● **Testo selezionato**:
┌────────

Le teorie di Winckelmann, che dalla Germania si trasferisce a Roma, ebbero un gran seguito: giungevano nel momento giusto per interpretare una tendenza culturale, comune a tutta l’epoca, di reazione non soltanto al barocco ma anche a ciò che di capriccioso vi era nel rococò, ritrovando la misura classica, con un fervore di studi sull’antico cui avevano dato nuovo entusiasmo le recenti clamorose scoperte archeologiche di Ercolano (1719) e di Pompei (1748): le due città romane, scomparse repentinamente in seguito alla tragica eruzione del Vesuvio del 79 d.C., offrivano, soprattutto la seconda, per la maggior facilità di scavo, una straordinaria abbondanza di oggetti antichi che divennero modello indiscusso di imitazione, dando luogo a quello che fu definito “stile pompeiano”.
Al Winckelmann si affiancano altri teorici. Il pittore tedesco Anton Raphael Mengs (Boemia, 1728- Roma, 1779), suo amico e ammiratore, aggiunge, accanto all’imitazione dei greci, quella di Raffaello e del Correggio. In pittura, infatti, non essendo sopravvissuti capolavori dell’antichità, se non in poche copie artigianali, sembrava infatti che soltanto questi artisti potessero costituire i modelli assoluti, essendo riusciti a ritrovare la grazia e l’equilibrio ellenici.

└────────

● **Righe di dati**:
┌────────

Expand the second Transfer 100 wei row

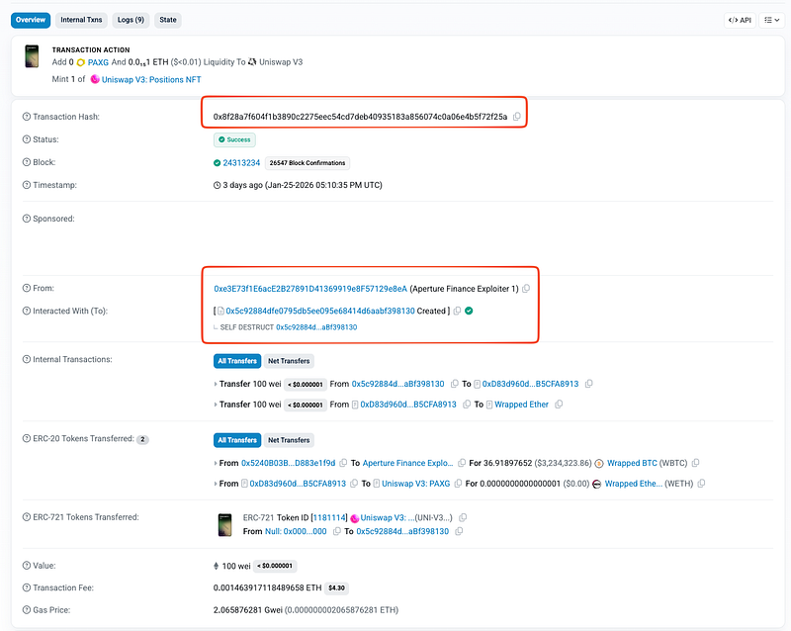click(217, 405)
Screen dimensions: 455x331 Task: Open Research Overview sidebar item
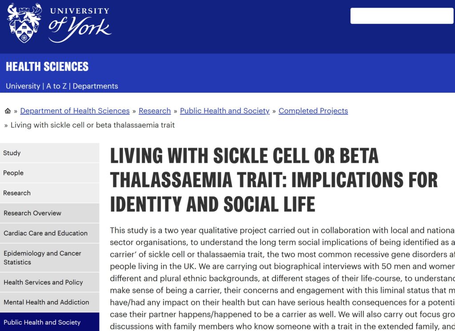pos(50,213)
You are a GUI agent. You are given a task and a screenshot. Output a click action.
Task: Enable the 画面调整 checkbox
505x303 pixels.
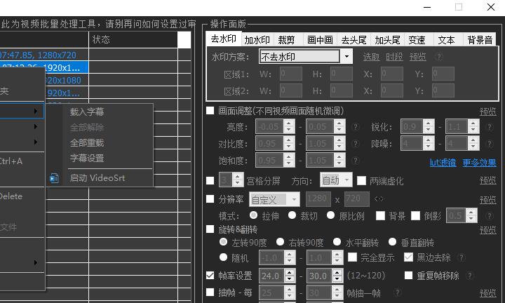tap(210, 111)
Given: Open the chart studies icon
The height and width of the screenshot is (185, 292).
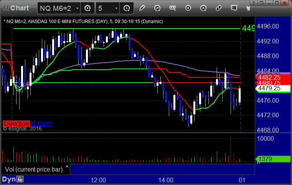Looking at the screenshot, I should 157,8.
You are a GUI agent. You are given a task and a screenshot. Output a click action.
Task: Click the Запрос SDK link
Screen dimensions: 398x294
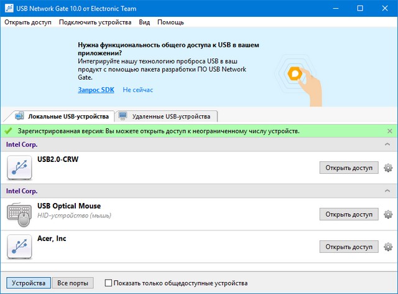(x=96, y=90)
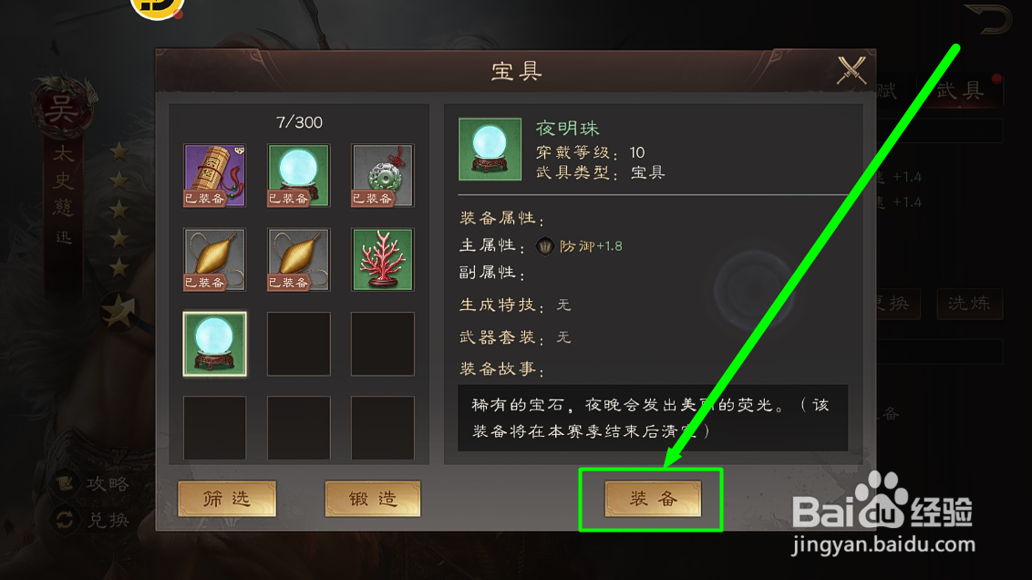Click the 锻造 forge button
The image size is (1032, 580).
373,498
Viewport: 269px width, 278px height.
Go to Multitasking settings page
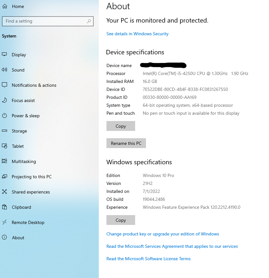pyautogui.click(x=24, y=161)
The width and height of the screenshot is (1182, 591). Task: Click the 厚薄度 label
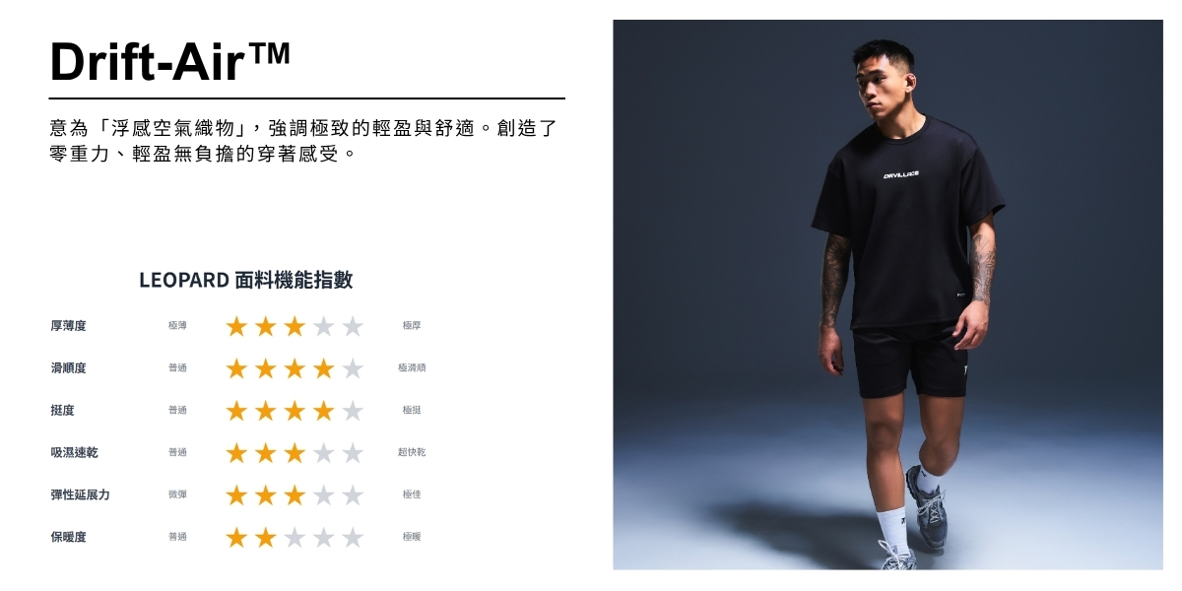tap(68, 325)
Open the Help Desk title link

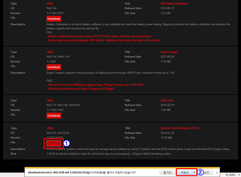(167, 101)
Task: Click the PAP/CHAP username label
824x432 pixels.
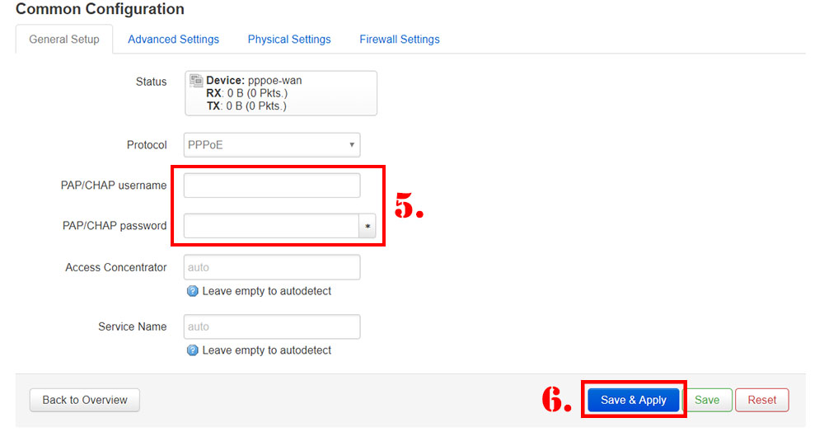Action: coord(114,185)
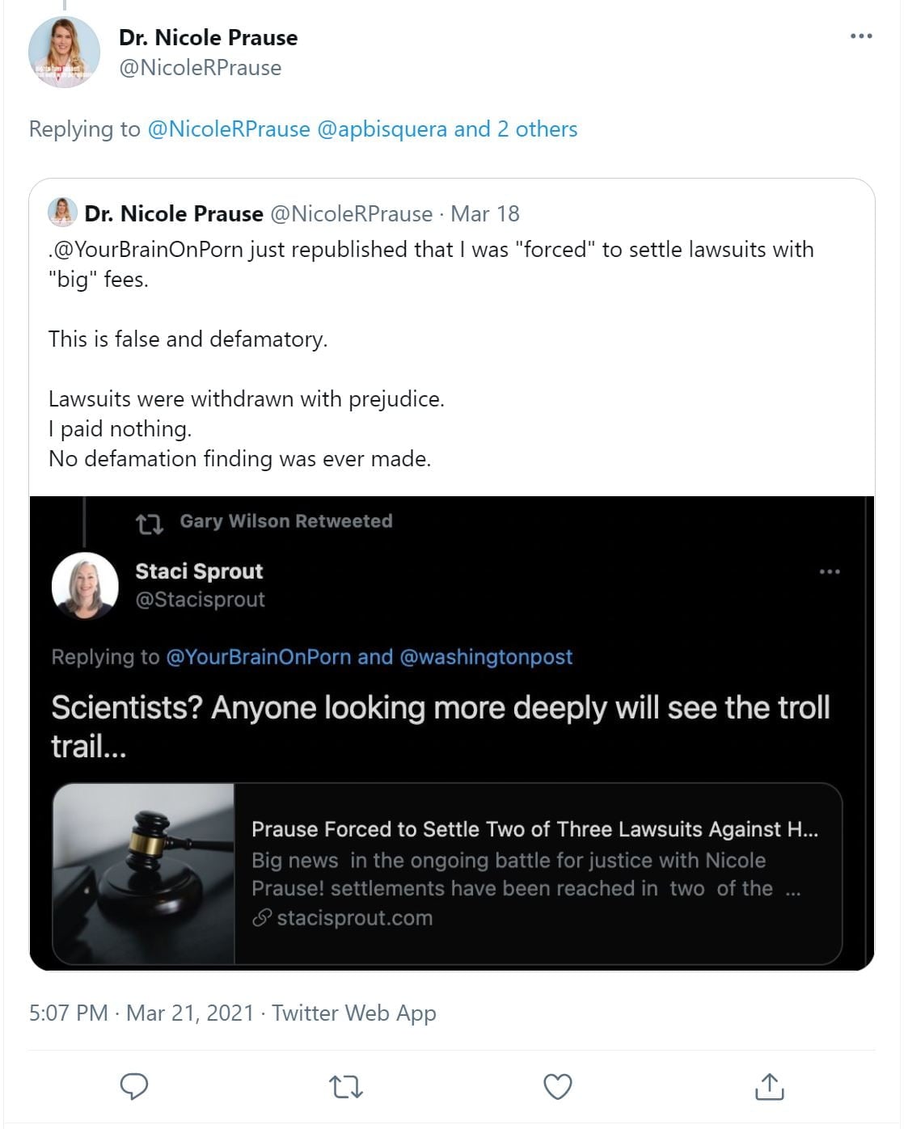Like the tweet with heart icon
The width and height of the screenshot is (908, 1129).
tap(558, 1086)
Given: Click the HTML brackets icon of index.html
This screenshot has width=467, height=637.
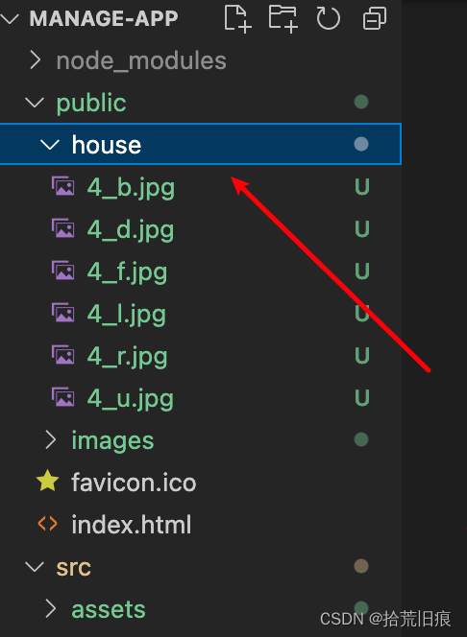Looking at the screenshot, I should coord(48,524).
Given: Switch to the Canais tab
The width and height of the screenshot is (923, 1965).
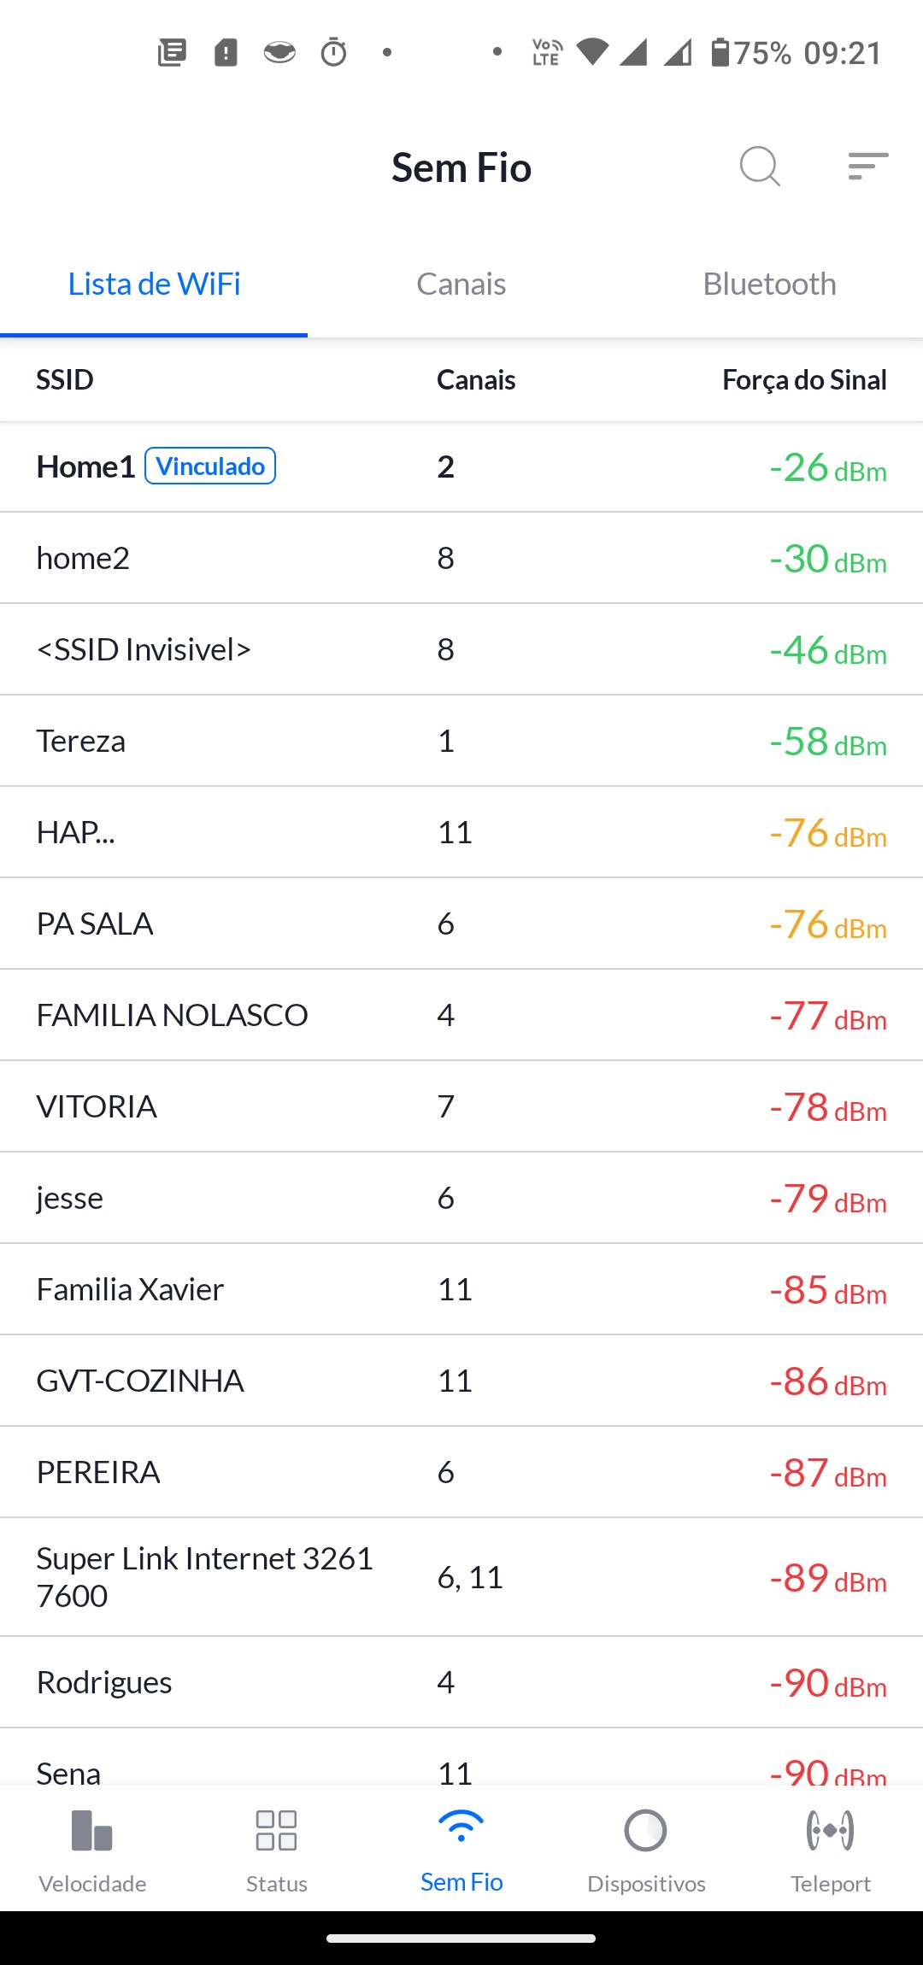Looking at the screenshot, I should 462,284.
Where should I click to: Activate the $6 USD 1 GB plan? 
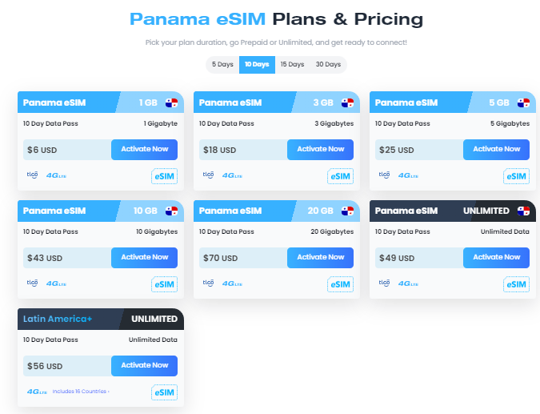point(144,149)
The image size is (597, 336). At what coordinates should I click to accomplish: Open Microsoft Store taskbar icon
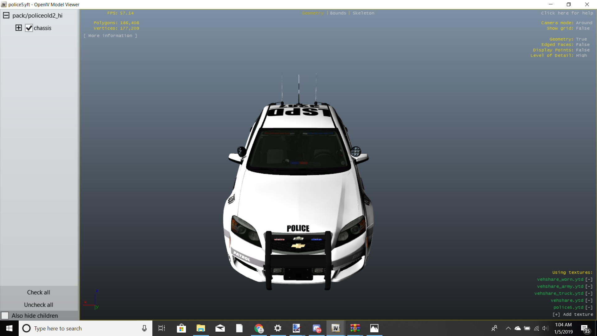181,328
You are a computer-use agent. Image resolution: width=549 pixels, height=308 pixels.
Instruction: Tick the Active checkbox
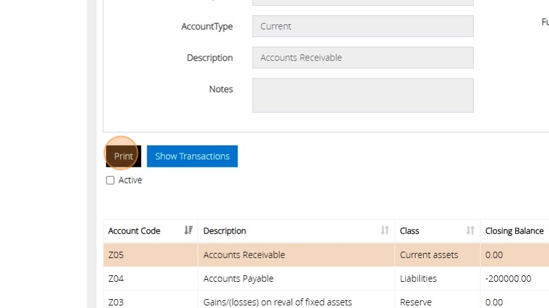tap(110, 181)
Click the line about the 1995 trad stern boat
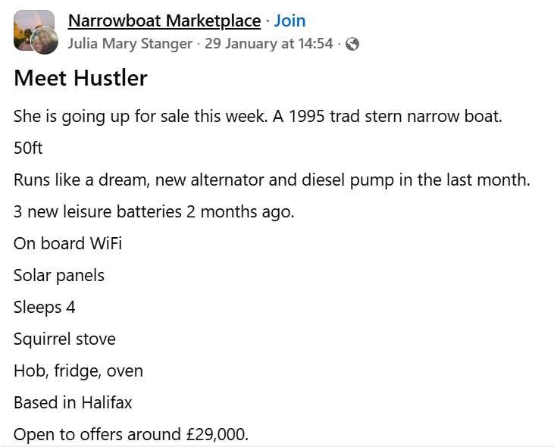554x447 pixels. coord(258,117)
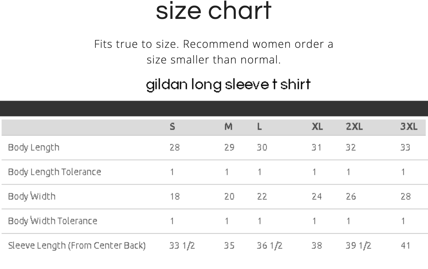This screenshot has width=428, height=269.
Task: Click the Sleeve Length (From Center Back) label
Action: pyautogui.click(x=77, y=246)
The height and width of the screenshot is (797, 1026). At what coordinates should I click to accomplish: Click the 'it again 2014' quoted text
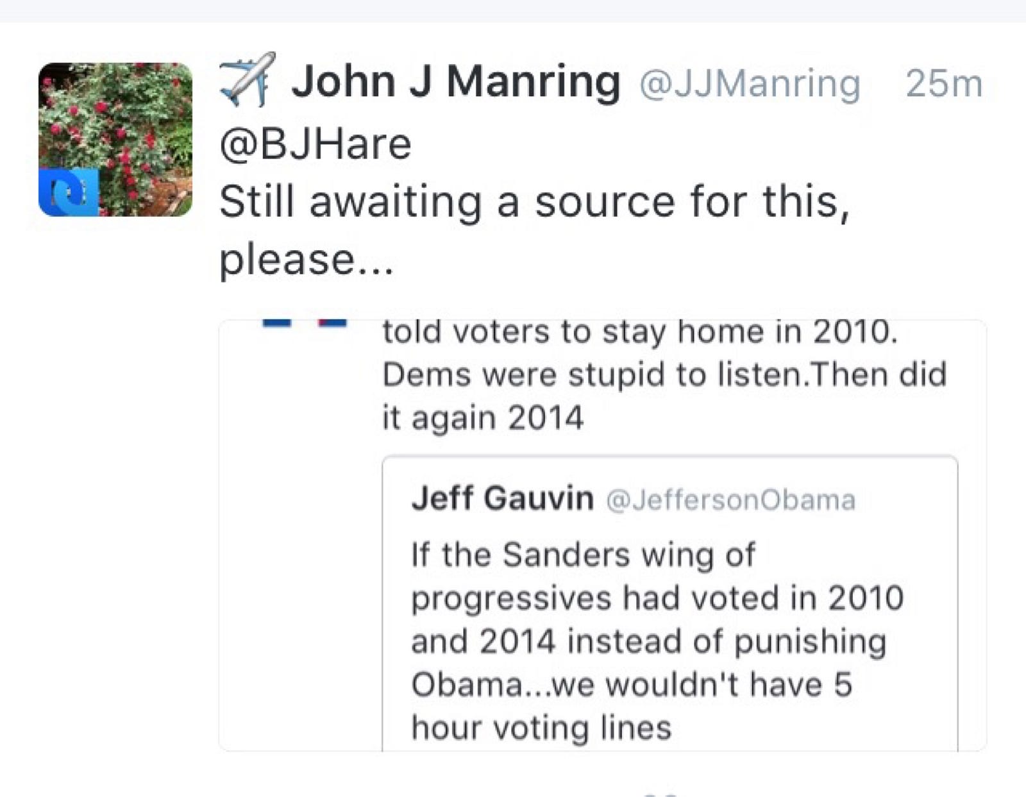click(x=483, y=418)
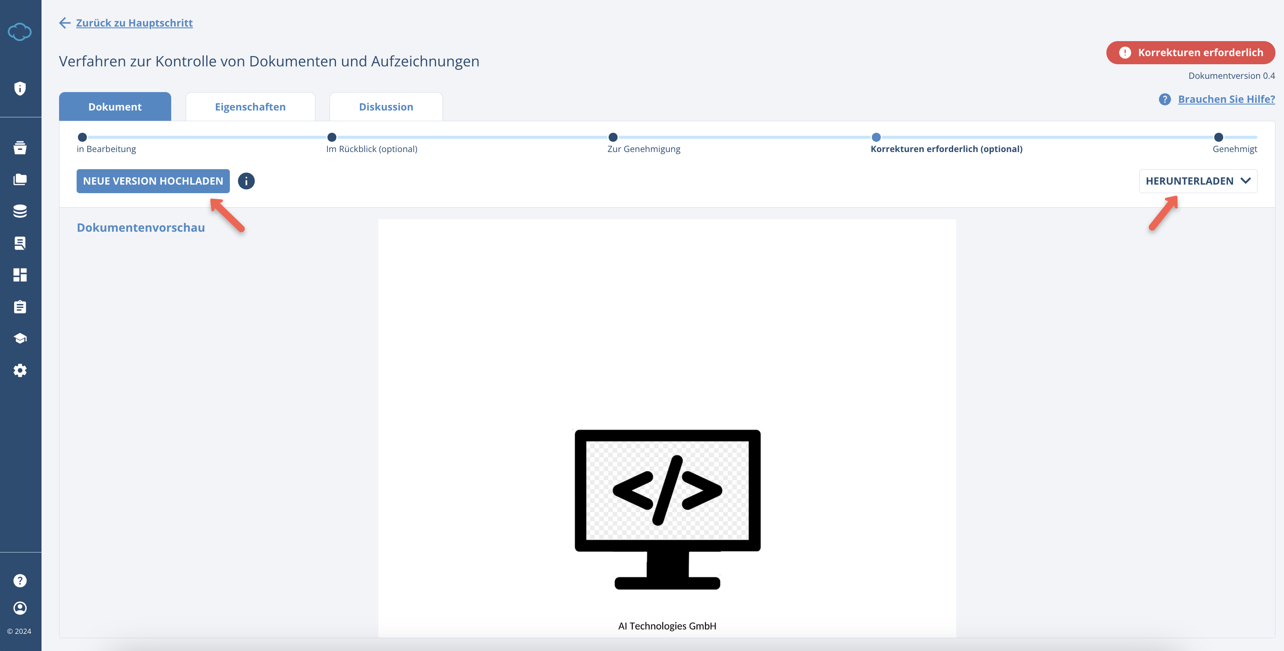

└────────

● **Richiesta data A**: Nel testo su Winckelmann, in quale anno avvenne la scoperta archeologica di Pompei?
● **Richiesta data B**: Come si traduce in inglese questa frase del testo su Winckelmann: "Il pittore tedesco Anton Raphael Mengs (Boemia, 1728- Roma, 1779), suo amico e ammiratore, aggiunge, accanto all’imitazione dei greci, quella di Raffaello e del Correggio."?
● **Richiesta data C**: Cita dal testo su Winckelmann il passo compreso tra "Al Winckelmann si" e "e l’equilibrio ellenici.", estremi inclusi.

● **Risultato finale A**: Nel 1748.

● **Risultato finale B**: The German painter Anton Raphael Mengs (Bohemia, 1728–Rome, 1779), his friend and admirer, adds to the imitation of the Greeks that of Raphael and Correggio.

● **Risultato finale C**:
Al Winckelmann si affiancano altri teorici. Il pittore tedesco Anton Raphael Mengs (Boemia, 1728- Roma, 1779), suo amico e ammiratore, aggiunge, accanto all’imitazione dei greci, quella di Raffaello e del Correggio. In pittura, infatti, non essendo sopravvissuti capolavori dell’antichità, se non in poche copie artigianali, sembrava infatti che soltanto questi artisti potessero costituire i modelli assoluti, essendo riusciti a ritrovare la grazia e l’equilibrio ellenici.